If you are a reader of this blog, you are well aware of my feelings regarding reptiles. If perchance you missed the “fucking iguana” post, please start there. The invasion continues.
My part-time cat, a healthy and happy wandering tiger, shared by all the soft souls on the block, has left 1 deceased, baby iguana in the yard, and today, carried a second, larger than the first, not-so-dead iguana to me as I sat on the porch. I screamed at the cat and ran indoors–I couldn’t watch what happened next. He was not quite ready to release this unfortunate critter and I wasn’t about to save it. Disgusting, nature as nature was designed to be. But what disgusts me most right now is the thought that their nest may be somewhere close—like under my house. On previous visits, my handsome Mr. Kat also brought one dead bird to my yard and brought a wounded one indoors. I’ve been giving this killer feline kibble and allowing him in my home, but no more of that—doors closed and kitty food on the porch—which was enjoyed recently by a fat-ass, ugly as sin, possum. And then came the insects.
While typing away inside the safety of home, completely unaware of what nature had in store, a limb from the avocado tree next door fell on my roof; a large and rotten limb, large enough that the crash was heard by the neighbor on the other side of my house. A large and rotten limb—filled with termites. Termites were swarming everywhere. One half of this avocado tree is rotten and surprise! filled with bugs. Termites in Florida are airborne as well as subterranean, houses are tented for infestation approximately every 4 years, and it’s swarm season, meaning that the colony is full and time to find a new home. Like mine. Fuck. No one to call—the offending house next door is vacant but was recently sold, so I contacted the realtor and told her I needed to speak with the owner, STAT. I waited an hour for a call and nothing—so up to the roof I go (I could not live with that crap up there) and with the help of another neighbor, removed the limb and broken branches, blew the roof clean, hosed it and sprayed it with whatever insect spray I could find.
And then came the band. Same evening as the termite event, I’m taking my trash to the street, greeted by a jeep trying to get down my non-driving lane. I stop him and we chat and he tells me he’s moving into the vacant, termite-tree house this week. And he goes on to tell me that the owners of Hogsbreath Saloon, one of the most raucous, infamous, shit-kickin’ bars in all of Key West, bought the place for their BAND HOUSE! The FUCKING BAND HOUSE; the many, the transient, the groupie lovin’, bad-ass bands are moving in next door. Well, shut the door and call me fucked.

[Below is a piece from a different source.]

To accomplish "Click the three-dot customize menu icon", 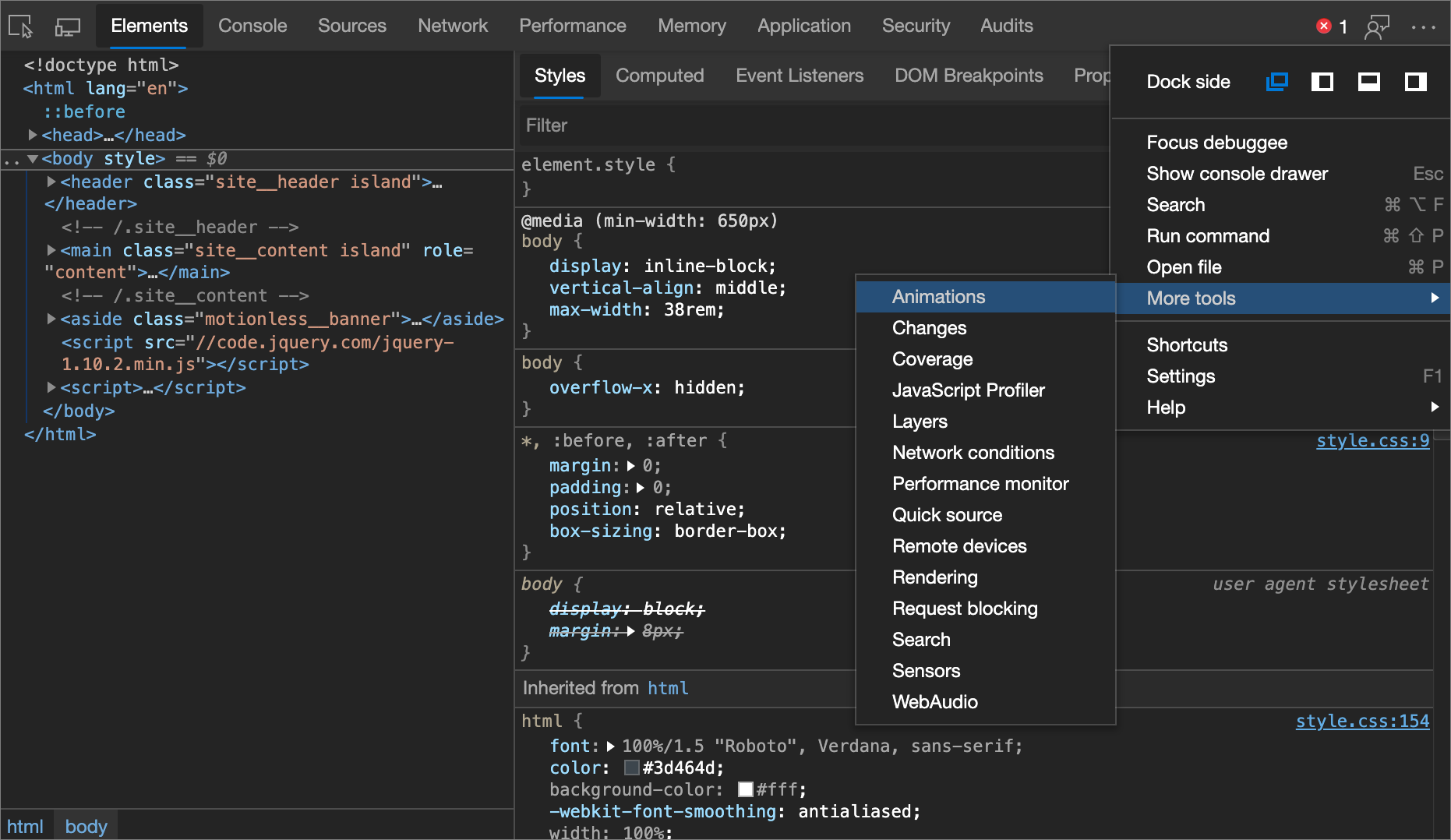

Two days later, I’m finally face-to-face with the Hogsbreath owner, a woman my age, a small and snappy, no bullshit blonde. She and her partner were all over the termite issue, immediately making an appointment with Keys Electric to clear the wires that are tangled in the rotten tree, as no tree guy will go up there until they do. She took my phone and punched in her number. “Be my eyes and ears,” she said. “I will not, WILL NOT, stand for any band crap.” I liked her, I believed her. What else can I do? But what else is out there, poised and ready to invade my property? I can’t freak out over what hasn’t happened yet, I can’t hold my breath in anticipation of scorpions, giant cockroaches, raccoons, rats and 4 a.m. guitar riffs—but I bet they’re coming. It’s Jurassic Park, now with sound track.